As with big money, big data is both a boon and a burden. “Analytics is exciting stuff,” said Thomas Lawson, president and CEO of FM Global.
“But we have been collecting data for 180 years and we know that the strength of your model is only as good as your data. And your data is only as good as your premise.”
Lawson also made a point of addressing a concern that several large owners had raised throughout the conference: the reluctance of underwriters to pay property claims in cases when the damage could be traced to some type of cyber threat, or to write coverage for data and systems.
One reason for that reluctance is that cyber security remains difficult to evaluate in traditional underwriting. So just as a theft claim would not be honored if a door were left unlocked, some carriers have been unwilling to pay for cyber losses if proper safeguards were not in use.
“You can’t keep people out of your system. But you can know when they get in, and have ways to get them out.” — Thomas Lawson, president and CEO of FM Global
“We have known that data is property for some time,” said Lawson.
“A loss is a loss, loss of data, or denial of service. The same as if a gas turbine explodes because of a virus or because of a mechanical failure.”
On cyber security Lawson added, “the current mentality is that you can’t keep people out of your system. But you can know when they get in, and have ways to get them out.”

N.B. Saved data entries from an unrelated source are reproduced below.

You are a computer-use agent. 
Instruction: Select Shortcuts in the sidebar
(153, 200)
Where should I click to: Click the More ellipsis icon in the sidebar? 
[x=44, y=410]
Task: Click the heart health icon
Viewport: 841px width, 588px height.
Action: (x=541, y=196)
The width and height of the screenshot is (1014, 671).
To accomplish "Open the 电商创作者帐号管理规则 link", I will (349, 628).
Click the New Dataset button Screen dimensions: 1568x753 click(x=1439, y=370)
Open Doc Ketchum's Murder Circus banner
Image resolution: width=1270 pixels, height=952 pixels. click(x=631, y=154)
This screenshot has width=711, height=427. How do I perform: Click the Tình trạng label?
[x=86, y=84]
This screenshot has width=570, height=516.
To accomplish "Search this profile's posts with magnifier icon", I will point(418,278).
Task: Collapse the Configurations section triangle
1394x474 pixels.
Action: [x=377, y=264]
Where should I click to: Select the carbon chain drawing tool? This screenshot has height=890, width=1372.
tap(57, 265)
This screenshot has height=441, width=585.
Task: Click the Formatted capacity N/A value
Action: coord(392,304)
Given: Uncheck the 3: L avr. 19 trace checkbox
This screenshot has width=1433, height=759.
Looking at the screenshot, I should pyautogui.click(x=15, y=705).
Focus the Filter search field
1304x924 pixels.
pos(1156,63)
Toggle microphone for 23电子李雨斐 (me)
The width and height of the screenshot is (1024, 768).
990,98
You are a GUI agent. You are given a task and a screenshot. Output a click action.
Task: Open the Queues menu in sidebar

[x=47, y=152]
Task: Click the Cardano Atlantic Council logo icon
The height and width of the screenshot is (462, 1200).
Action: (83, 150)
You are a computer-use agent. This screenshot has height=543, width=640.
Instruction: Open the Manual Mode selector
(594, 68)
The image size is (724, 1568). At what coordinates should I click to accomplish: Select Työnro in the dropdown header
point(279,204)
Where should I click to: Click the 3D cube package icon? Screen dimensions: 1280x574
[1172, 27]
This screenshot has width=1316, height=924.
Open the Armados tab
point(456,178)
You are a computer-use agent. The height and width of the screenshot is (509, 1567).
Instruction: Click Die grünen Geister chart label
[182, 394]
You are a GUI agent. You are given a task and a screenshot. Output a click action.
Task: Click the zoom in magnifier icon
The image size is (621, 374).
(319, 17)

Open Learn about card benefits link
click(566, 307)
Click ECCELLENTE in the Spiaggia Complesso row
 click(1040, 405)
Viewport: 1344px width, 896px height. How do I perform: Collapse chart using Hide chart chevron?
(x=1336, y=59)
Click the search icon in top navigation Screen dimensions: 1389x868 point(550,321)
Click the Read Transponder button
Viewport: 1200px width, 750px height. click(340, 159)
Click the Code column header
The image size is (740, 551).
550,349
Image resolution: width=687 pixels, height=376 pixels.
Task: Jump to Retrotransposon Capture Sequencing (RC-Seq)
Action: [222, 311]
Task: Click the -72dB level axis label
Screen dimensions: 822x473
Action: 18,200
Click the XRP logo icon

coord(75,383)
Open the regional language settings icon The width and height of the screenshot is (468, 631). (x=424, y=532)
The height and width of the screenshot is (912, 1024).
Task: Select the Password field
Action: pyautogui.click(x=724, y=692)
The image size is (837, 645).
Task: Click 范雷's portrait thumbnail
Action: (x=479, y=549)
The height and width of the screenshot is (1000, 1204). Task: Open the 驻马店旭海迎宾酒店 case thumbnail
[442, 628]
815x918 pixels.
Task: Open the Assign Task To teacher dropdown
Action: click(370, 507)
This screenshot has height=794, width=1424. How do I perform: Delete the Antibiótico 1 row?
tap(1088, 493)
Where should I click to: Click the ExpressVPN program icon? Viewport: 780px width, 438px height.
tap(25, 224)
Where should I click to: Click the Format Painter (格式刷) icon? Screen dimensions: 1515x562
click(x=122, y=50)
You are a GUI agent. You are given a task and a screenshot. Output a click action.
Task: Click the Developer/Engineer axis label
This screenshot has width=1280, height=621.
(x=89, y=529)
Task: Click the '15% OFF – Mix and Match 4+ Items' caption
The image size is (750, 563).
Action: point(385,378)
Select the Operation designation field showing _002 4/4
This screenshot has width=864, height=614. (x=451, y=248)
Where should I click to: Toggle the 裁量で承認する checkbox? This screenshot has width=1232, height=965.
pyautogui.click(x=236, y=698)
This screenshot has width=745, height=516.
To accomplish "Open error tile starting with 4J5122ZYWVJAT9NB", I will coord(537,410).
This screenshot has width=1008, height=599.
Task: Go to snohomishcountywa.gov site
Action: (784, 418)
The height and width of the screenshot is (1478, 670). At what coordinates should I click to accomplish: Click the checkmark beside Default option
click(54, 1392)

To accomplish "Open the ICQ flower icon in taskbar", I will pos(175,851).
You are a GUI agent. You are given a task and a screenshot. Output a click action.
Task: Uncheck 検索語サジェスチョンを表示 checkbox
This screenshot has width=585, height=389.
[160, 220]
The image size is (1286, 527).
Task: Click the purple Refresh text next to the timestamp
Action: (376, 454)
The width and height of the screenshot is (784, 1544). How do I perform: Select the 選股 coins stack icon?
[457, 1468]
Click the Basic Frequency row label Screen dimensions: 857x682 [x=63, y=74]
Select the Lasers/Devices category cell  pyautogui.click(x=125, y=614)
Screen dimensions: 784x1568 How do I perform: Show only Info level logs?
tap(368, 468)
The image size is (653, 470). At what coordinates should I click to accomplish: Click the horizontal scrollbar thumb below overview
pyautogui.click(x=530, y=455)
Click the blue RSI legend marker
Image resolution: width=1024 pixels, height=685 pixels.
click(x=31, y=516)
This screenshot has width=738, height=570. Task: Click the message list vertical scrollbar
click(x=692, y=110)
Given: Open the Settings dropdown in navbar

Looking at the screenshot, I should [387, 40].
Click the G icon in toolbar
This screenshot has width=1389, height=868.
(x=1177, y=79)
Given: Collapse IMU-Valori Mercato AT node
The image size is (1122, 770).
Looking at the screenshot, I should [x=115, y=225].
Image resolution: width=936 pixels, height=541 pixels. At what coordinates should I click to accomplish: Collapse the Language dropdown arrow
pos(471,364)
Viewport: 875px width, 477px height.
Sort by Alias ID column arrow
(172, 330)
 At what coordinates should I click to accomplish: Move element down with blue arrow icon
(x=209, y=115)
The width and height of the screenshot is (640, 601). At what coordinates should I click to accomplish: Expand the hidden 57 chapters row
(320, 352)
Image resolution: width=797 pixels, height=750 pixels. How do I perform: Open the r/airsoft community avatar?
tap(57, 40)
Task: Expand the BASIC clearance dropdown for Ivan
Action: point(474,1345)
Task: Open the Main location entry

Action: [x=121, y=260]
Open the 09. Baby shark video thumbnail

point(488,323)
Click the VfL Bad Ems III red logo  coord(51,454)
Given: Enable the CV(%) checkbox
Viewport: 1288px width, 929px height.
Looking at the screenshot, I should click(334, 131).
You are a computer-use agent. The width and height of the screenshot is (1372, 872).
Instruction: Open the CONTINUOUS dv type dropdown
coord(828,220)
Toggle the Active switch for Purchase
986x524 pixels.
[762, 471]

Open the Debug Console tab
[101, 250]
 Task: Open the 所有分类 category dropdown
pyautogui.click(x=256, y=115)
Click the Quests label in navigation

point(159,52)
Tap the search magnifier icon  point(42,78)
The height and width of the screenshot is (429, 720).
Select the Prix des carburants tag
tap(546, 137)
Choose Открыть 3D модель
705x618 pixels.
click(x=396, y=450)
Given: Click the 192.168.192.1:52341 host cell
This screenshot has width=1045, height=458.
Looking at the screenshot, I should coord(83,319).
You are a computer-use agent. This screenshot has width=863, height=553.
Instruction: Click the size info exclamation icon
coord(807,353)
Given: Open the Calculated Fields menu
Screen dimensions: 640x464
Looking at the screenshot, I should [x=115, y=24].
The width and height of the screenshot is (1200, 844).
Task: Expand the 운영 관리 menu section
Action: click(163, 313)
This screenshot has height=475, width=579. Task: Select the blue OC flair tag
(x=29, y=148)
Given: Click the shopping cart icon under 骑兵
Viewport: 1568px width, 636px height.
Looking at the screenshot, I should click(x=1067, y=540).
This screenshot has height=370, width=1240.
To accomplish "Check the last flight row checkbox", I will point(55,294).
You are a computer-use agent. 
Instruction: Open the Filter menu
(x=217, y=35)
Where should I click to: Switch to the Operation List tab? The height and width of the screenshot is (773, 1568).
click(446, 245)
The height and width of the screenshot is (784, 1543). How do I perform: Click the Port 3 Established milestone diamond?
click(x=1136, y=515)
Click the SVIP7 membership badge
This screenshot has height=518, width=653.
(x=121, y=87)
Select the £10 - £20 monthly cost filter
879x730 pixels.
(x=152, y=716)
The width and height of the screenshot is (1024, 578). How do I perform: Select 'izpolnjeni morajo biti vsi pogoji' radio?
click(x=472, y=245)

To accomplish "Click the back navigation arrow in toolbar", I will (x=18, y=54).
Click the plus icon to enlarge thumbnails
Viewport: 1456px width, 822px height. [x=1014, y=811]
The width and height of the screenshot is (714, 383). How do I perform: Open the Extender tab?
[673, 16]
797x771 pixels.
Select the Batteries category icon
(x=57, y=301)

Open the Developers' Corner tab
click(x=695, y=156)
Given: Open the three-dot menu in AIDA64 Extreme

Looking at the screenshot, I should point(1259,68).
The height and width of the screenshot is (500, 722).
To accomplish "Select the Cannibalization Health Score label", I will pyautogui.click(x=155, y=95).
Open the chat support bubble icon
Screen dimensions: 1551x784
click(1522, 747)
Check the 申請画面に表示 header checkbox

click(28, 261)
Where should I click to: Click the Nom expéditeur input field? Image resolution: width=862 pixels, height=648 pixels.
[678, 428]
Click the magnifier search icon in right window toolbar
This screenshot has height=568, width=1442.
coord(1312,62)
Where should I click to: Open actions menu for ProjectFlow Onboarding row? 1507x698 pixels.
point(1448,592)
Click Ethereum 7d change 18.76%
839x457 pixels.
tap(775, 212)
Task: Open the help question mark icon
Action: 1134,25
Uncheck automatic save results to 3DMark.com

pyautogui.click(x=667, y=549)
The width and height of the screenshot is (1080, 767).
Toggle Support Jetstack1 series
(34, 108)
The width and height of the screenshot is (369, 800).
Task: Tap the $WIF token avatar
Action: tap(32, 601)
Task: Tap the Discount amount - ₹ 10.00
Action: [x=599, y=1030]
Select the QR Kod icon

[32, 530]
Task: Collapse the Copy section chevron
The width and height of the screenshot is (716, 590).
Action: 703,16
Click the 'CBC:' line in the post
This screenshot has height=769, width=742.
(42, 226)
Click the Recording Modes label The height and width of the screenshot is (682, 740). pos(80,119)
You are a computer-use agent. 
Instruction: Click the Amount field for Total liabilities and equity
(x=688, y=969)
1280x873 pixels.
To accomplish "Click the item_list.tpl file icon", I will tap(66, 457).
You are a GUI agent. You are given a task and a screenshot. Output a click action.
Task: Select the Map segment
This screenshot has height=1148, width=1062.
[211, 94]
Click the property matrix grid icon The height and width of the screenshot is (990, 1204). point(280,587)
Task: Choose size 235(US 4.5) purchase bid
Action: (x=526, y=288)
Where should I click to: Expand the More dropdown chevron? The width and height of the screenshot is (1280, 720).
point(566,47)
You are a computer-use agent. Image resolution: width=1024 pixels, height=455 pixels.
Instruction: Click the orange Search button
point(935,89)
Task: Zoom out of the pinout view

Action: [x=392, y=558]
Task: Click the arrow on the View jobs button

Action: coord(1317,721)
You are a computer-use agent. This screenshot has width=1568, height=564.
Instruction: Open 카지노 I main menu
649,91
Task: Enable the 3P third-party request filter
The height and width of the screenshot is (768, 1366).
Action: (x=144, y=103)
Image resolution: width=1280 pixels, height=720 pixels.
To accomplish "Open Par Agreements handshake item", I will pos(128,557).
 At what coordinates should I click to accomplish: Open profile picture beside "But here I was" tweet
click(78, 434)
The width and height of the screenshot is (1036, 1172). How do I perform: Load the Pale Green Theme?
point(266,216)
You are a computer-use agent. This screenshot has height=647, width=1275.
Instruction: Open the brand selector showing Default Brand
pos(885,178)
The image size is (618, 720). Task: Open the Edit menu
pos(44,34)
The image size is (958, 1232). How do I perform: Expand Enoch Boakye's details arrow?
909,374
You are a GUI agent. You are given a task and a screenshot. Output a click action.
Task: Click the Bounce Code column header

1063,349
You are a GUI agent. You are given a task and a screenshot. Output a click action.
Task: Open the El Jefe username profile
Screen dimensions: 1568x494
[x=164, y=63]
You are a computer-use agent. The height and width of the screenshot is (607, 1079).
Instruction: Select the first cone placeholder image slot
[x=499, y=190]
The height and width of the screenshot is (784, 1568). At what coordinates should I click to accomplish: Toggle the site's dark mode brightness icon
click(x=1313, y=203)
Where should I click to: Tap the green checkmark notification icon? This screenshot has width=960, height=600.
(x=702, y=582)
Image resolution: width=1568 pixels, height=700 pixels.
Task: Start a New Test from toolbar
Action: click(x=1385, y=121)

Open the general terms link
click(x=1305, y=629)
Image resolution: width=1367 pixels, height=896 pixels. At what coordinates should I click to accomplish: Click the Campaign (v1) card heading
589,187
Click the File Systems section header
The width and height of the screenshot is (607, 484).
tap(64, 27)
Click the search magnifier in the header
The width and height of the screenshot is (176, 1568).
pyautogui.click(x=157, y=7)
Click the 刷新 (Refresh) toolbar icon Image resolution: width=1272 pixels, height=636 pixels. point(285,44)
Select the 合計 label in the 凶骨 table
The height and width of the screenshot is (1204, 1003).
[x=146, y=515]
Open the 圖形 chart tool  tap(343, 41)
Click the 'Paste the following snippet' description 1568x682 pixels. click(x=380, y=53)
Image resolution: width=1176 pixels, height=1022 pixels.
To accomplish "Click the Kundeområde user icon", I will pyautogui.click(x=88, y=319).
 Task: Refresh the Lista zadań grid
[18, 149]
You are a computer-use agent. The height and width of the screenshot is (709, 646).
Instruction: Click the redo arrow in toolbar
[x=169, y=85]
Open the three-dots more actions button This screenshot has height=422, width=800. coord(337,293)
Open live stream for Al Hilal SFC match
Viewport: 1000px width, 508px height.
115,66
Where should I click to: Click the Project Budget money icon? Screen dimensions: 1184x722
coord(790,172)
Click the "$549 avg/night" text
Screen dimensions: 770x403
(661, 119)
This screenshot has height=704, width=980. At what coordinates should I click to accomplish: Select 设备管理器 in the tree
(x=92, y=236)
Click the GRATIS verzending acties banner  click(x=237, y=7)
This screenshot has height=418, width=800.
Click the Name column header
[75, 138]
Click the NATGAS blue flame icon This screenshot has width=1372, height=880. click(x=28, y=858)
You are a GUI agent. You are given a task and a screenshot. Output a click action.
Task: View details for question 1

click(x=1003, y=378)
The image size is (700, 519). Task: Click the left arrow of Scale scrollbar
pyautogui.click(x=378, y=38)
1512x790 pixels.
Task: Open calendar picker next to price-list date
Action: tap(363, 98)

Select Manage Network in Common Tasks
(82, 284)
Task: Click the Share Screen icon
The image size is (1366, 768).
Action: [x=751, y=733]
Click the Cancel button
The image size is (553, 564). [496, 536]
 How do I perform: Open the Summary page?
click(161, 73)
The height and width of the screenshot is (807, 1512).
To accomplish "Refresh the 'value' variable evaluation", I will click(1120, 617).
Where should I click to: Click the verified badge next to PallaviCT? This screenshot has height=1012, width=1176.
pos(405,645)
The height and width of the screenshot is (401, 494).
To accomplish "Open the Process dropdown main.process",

Taking an active role, Schimek said that AIG has been investing in new capabilities to provide insights on dark networks and insureds’ vendor networks.
“There is a real risk to physical property from a cyber attack.” Far from being a problem, he exhorted, “this is a great opportunity for the industry.”
The idea of a broader opportunity was another theme in the conference, established early by Paul VanderMarck, head of strategy and partner development for RMS, in his keynote address.
“Models make markets,” was the catchphrase of his remarks. He elaborated that the flood market in the United States “is a well known peril, but is nowhere near fully covered because it is one of the most complex perils to model. We have made much more progress in earthquake.”